WORK TO COMPLETE: Please give, word for word, the line containing "Task: Close the left brush sidebar" and every line that comes after it in the data below.

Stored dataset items

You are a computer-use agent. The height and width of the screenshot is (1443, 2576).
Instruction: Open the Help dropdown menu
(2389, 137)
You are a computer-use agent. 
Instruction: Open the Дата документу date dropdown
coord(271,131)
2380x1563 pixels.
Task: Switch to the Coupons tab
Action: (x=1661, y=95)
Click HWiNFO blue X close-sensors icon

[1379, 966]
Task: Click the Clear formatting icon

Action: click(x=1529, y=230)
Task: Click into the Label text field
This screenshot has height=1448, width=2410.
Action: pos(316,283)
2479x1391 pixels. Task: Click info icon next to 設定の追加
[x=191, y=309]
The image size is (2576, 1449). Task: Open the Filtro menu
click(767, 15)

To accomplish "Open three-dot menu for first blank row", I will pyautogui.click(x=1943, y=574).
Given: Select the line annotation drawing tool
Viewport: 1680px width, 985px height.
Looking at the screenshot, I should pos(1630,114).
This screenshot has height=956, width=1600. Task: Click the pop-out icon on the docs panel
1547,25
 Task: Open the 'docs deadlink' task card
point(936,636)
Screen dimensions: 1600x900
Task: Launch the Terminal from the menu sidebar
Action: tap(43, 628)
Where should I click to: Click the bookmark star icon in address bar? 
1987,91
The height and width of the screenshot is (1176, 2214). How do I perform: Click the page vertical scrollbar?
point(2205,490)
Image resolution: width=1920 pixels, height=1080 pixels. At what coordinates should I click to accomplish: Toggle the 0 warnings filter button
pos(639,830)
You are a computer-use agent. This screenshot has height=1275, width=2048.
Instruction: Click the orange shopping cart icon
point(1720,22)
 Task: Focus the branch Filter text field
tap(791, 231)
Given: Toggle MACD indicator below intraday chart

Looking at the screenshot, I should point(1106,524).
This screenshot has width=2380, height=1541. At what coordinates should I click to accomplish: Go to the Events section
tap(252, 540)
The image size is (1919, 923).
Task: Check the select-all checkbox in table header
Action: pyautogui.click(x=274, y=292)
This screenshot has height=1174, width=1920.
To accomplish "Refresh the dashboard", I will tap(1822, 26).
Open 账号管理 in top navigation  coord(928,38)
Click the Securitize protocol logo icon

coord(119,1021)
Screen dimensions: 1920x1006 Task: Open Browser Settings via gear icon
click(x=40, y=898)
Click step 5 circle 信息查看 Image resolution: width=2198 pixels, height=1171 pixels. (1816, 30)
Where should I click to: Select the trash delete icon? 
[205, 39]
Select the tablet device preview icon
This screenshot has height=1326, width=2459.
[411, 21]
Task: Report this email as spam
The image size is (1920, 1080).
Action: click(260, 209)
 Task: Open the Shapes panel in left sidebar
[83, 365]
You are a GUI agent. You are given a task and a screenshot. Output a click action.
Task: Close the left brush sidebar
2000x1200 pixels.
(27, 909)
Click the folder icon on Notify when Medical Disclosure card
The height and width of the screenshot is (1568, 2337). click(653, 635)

OUTPUT:
Task: Close the left brush sidebar
2000x1200 pixels.
(27, 909)
Click the folder icon on Notify when Medical Disclosure card
The height and width of the screenshot is (1568, 2337). click(653, 635)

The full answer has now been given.